**TASK ITEM**: Where a line below holds the string "screenshot", copy that line.

(RECORDS SUPPLIED begins)

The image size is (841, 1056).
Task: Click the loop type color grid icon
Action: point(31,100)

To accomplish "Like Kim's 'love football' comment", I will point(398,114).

(RECORDS SUPPLIED ends)
(RECORDS SUPPLIED begins)

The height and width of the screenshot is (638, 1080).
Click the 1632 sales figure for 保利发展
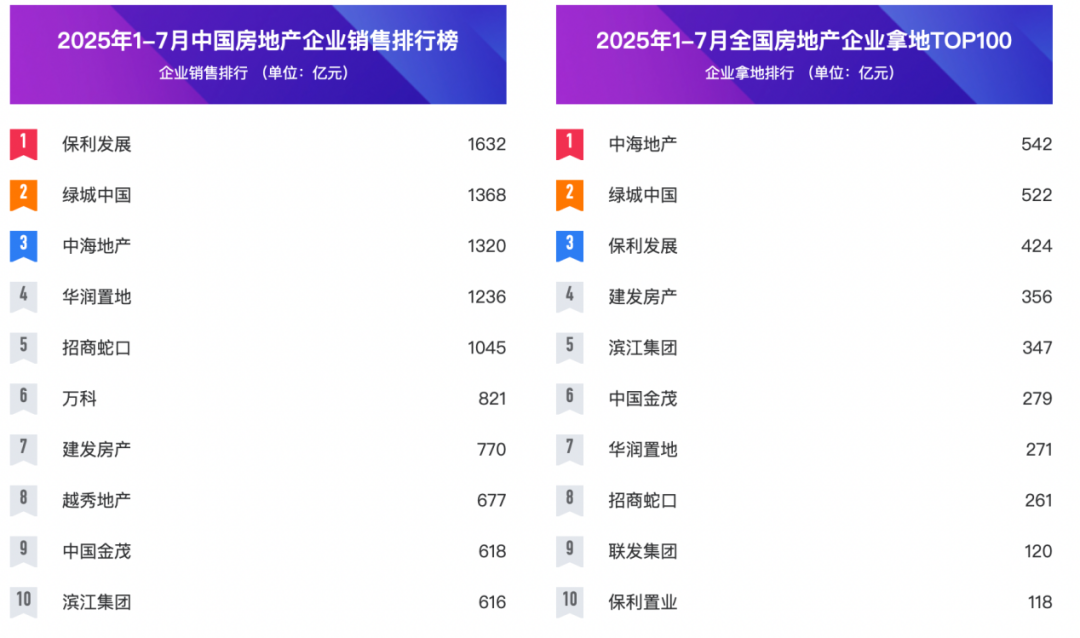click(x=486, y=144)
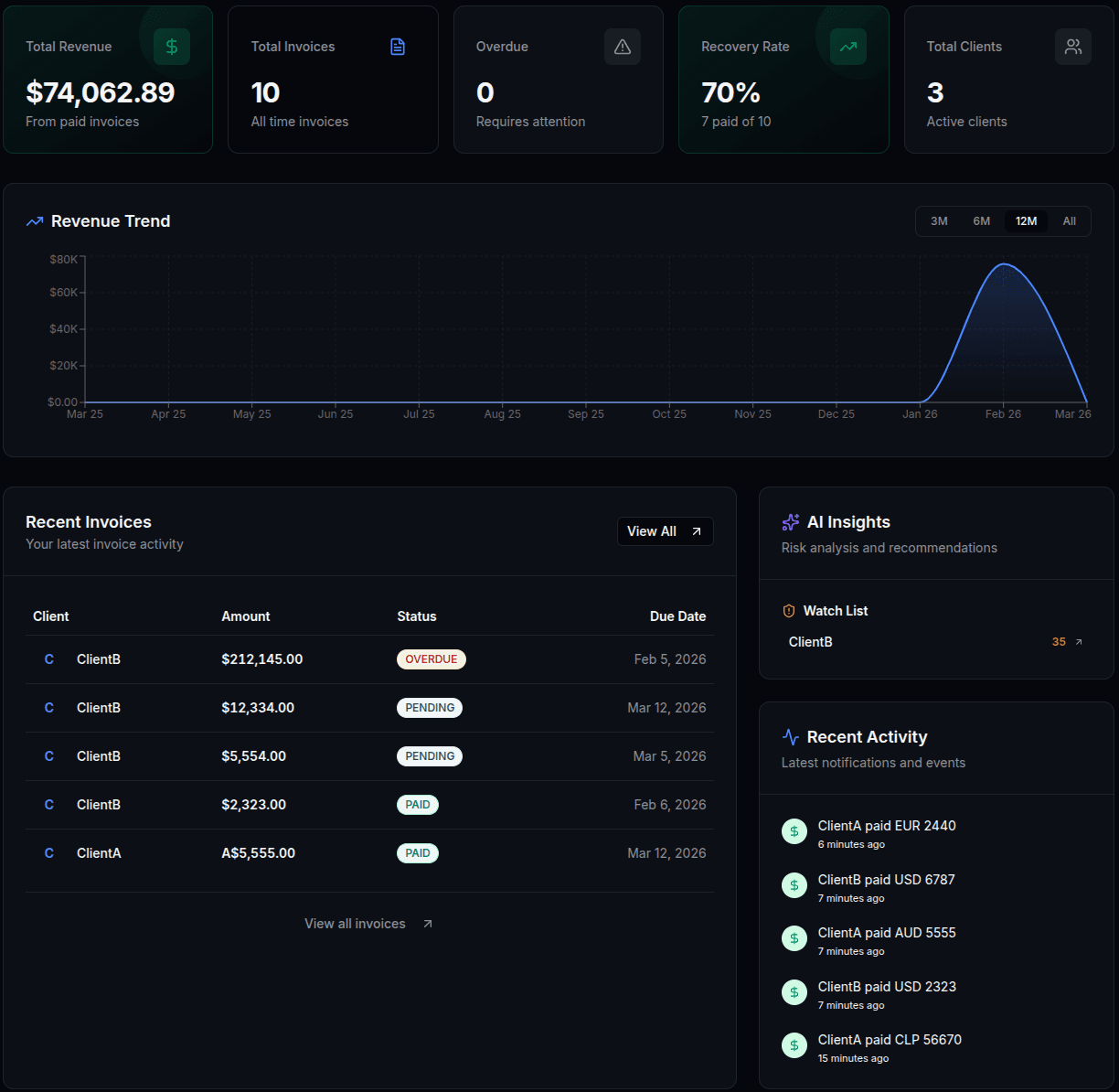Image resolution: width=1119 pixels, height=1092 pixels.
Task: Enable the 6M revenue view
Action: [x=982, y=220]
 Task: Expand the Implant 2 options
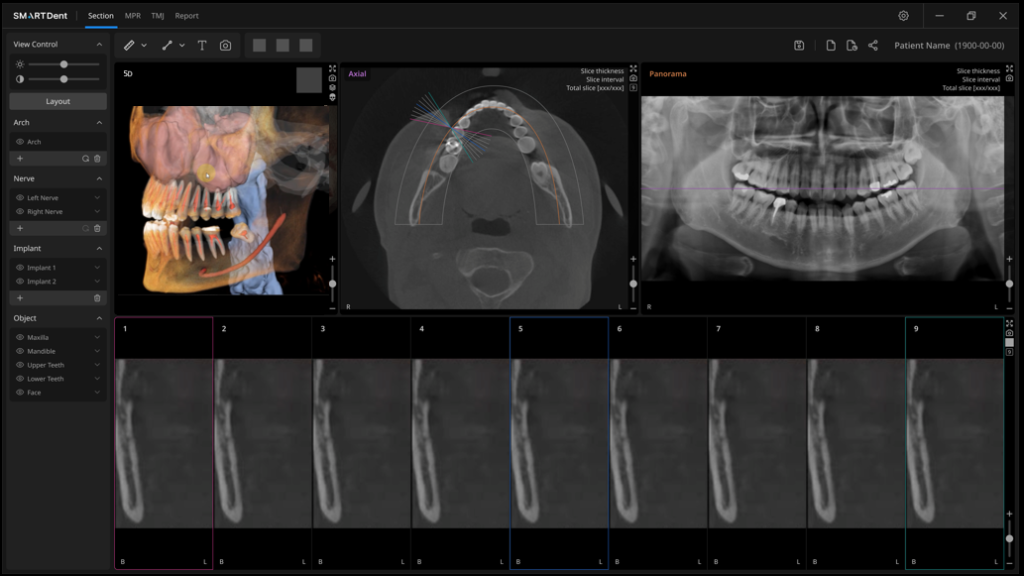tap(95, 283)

(RECORDS SUPPLIED ends)
(RECORDS SUPPLIED begins)

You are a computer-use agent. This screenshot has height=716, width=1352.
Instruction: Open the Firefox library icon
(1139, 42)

(RECORDS SUPPLIED ends)

**EXPECTED ANSWER**:
The height and width of the screenshot is (638, 1080).
You are a computer-use agent. This screenshot has height=716, width=1352.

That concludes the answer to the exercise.